I know that the article said they aren't needed and I wouldn't presume to second guess it; however, I think it would be very illuminating if changing the clocksource made a difference. While 6.5 may be released, are you saying you are running the most recently patched centos 6.4 kernel? –  etherfish Jan 21 at 14:25
    
I agree, despite the recommendations in the article, its definitely worth a shot. No I am NOT running the most recently patched kernel. Our patch rollout process is something we are currently tightening up, so needless to say, we are slightly behind. Anyway, I'll try updating to the latest 6.4 kernel on one test VM and also try upgrading to the latest 6.5 on another and see if they stop complaining. –  Banjer Jan 21 at 14:31
    
since the bounty is ending soon and I need time to see if upgrading the OS helps (logs look clean so far), I'll award it to you @etherfish. Wish I could extend the bounty time. I'll mark the answer as accepted if/when I completely resolve this. –  Banjer Jan 22 at 20:42
    
I'm curious to know the answer too; I won't disappear. Thank you for the bounty! –  etherfish Jan 23 at 1:46
up vote 0 down vote accepted

Based on everything else I've read, it sounds as if these warnings are benign, especially if the date on your servers is fine. A little annoying though.

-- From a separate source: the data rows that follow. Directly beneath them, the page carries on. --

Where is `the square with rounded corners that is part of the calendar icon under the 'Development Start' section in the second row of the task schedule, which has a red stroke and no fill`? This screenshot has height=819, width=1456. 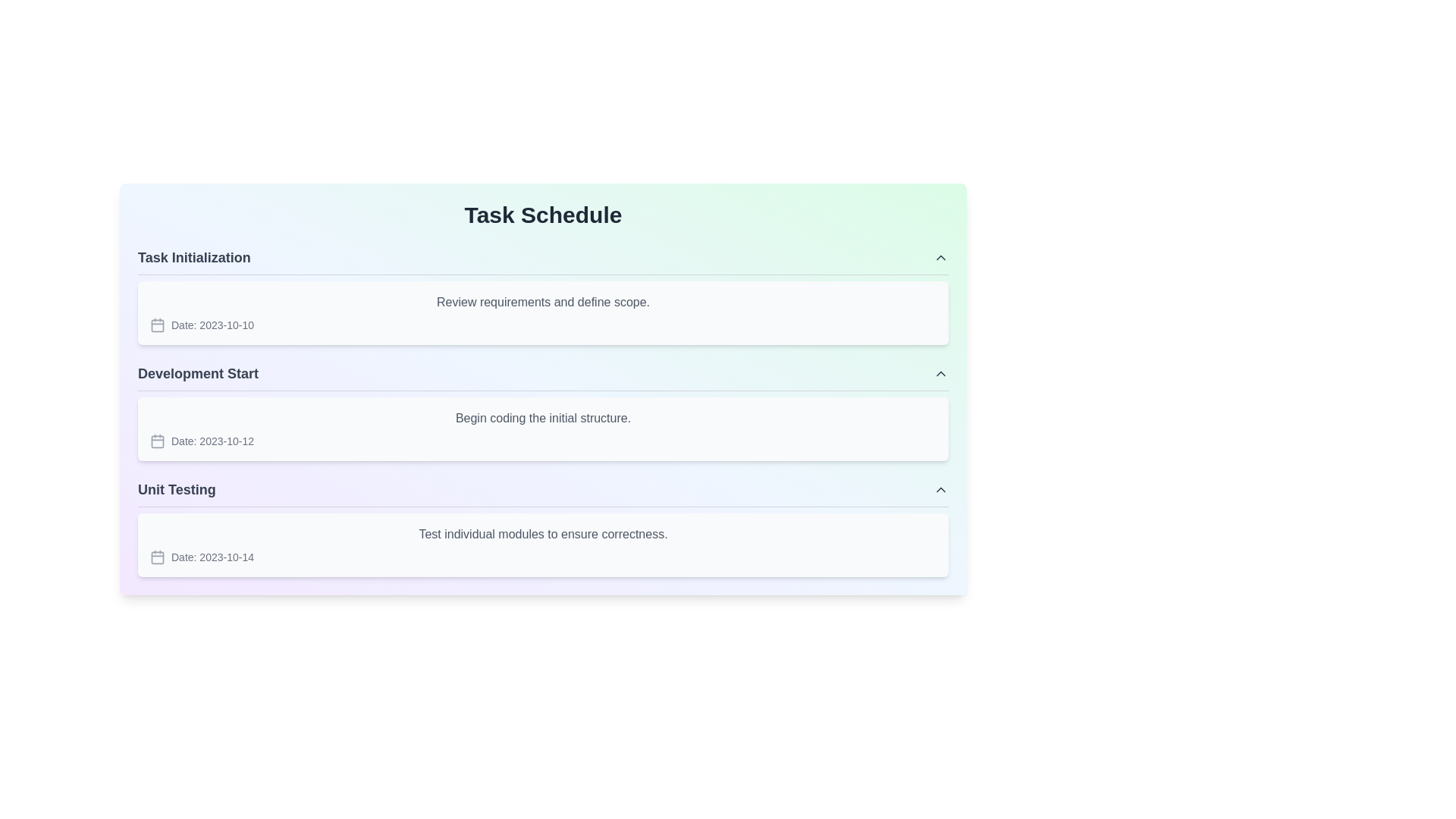
the square with rounded corners that is part of the calendar icon under the 'Development Start' section in the second row of the task schedule, which has a red stroke and no fill is located at coordinates (157, 441).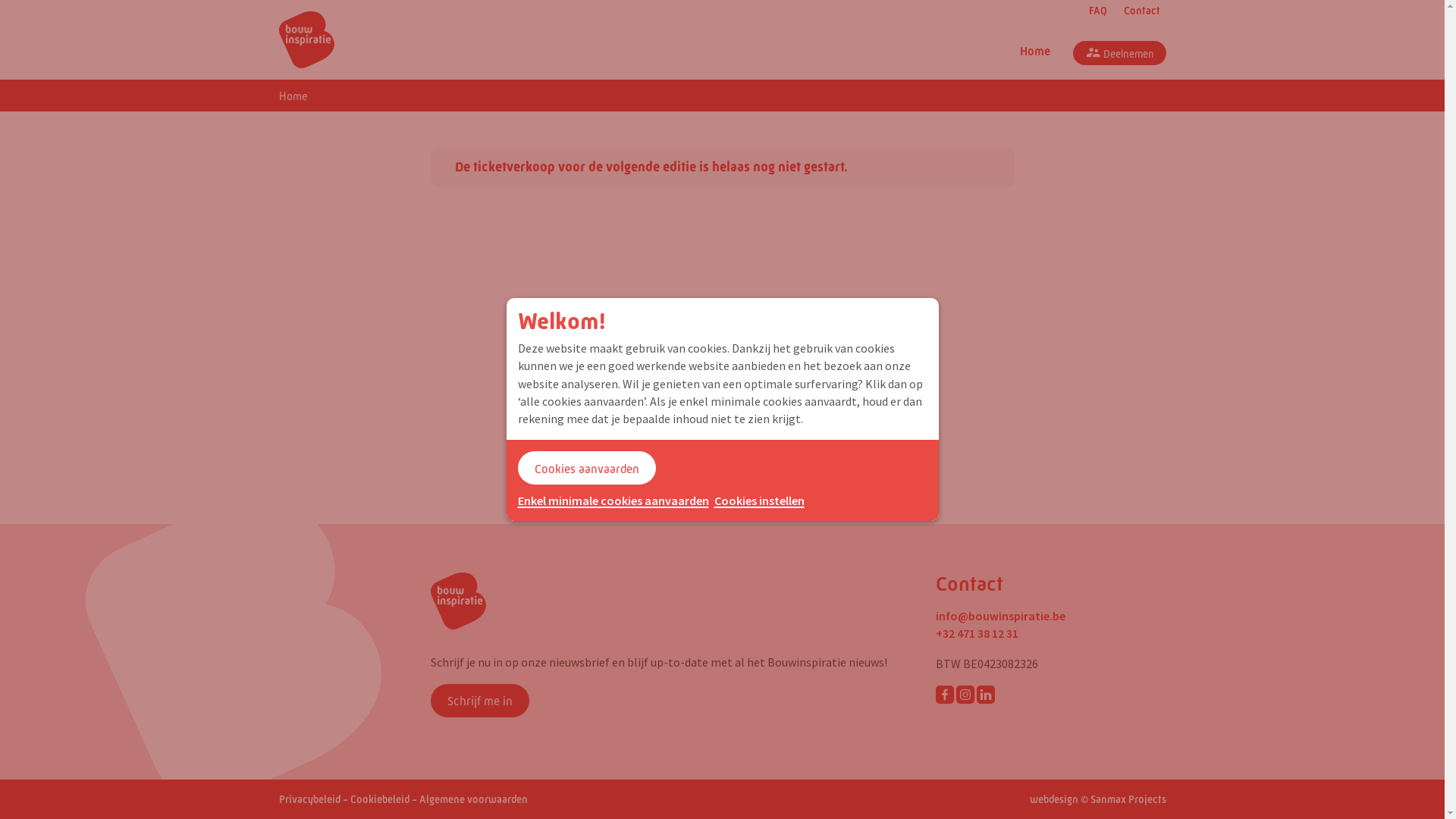 The width and height of the screenshot is (1456, 819). What do you see at coordinates (279, 96) in the screenshot?
I see `'Home'` at bounding box center [279, 96].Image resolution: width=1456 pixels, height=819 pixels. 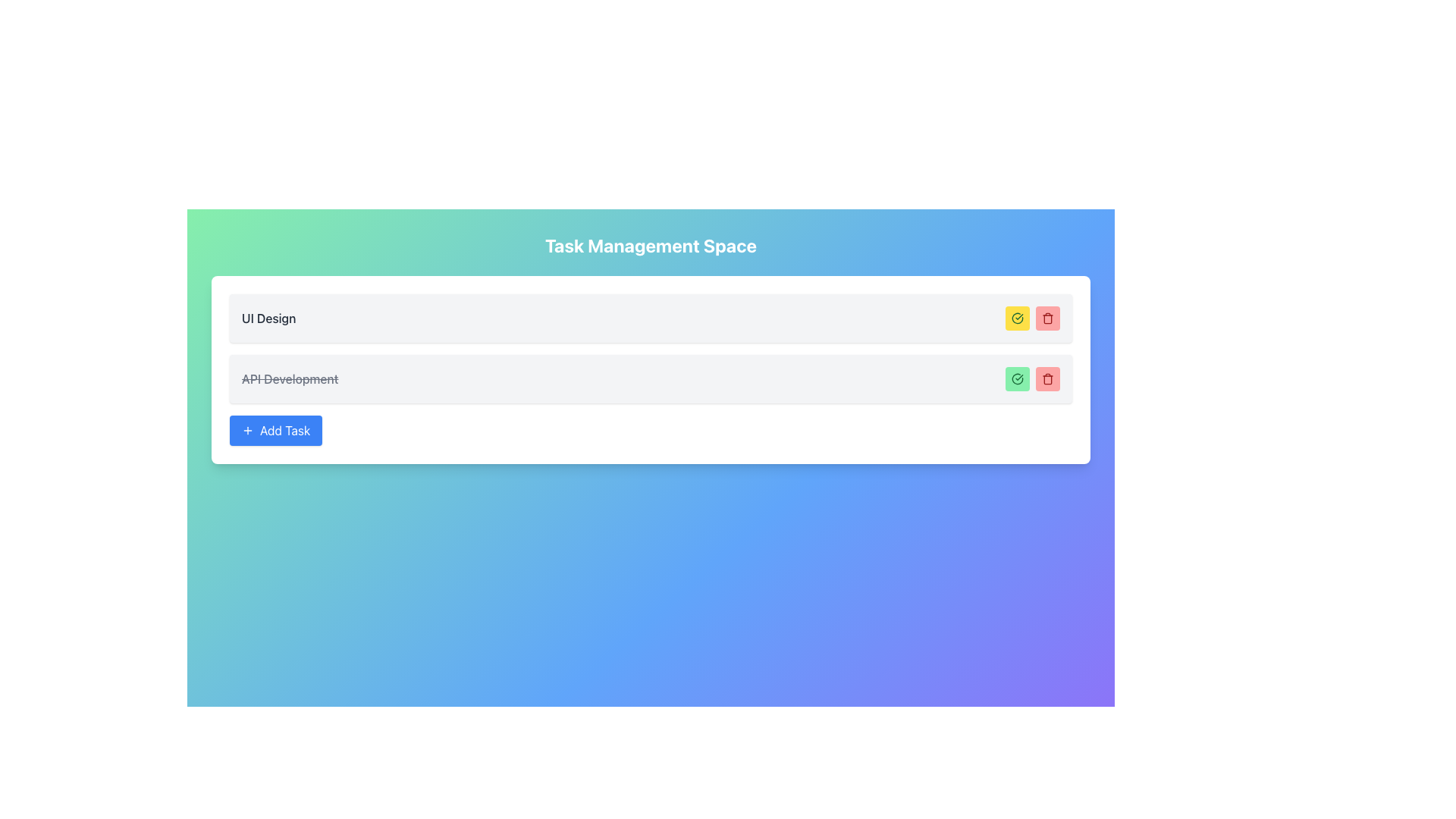 I want to click on the red trash can icon in the second task row, so click(x=1047, y=378).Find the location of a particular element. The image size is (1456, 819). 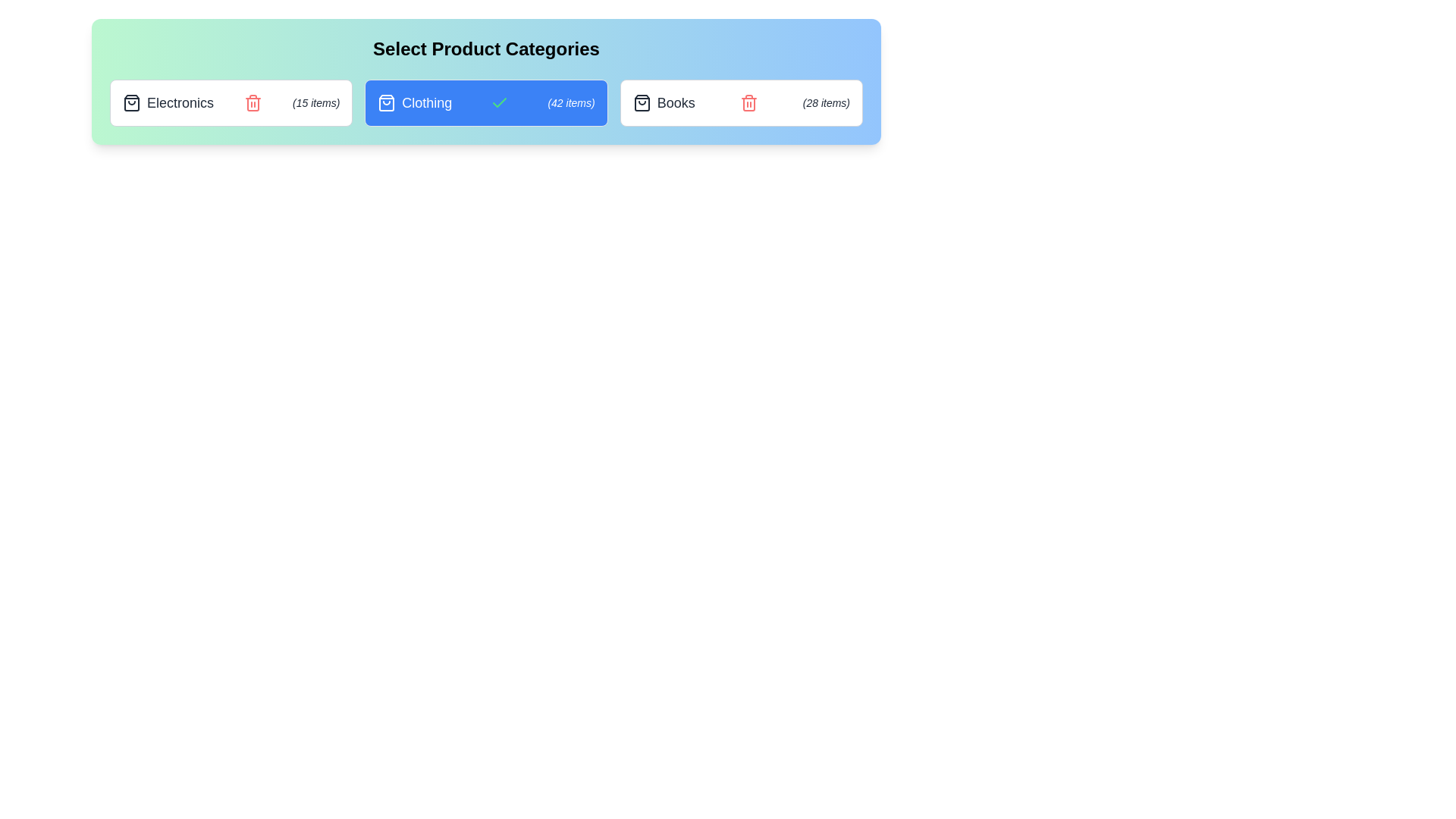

I'll let this tidbit from ntp.org put me at ease:

Per http://www.ntp.org/ntpfaq/NTP-s-trbl-spec.htm#Q-LINUX-SET-RTC-MMSS:

8.3.4.1.1. What does set_rtc_mmss: can't update from 54 to 5 mean?

The function set_rtc_mmss() updates minutes and seconds of the CMOS clock from system time. It does not update the hour or date to avoid problems with timezones.[1] The message shown was added to make users and implementers aware of the problem that not all time updates will succeed.

Imagine the system time is 17:56:23 while the CMOS clock is already at 18:03:45. Updating just minutes and seconds would set the hardware clock to 18:56:23, a wrong value. The solution for this problem is either to wait a few minutes, or to install a kernel patch that fixes the problem. Normally a wrong time in the hardware clock will not show up until after reboot, or maybe after APM slowed down your system.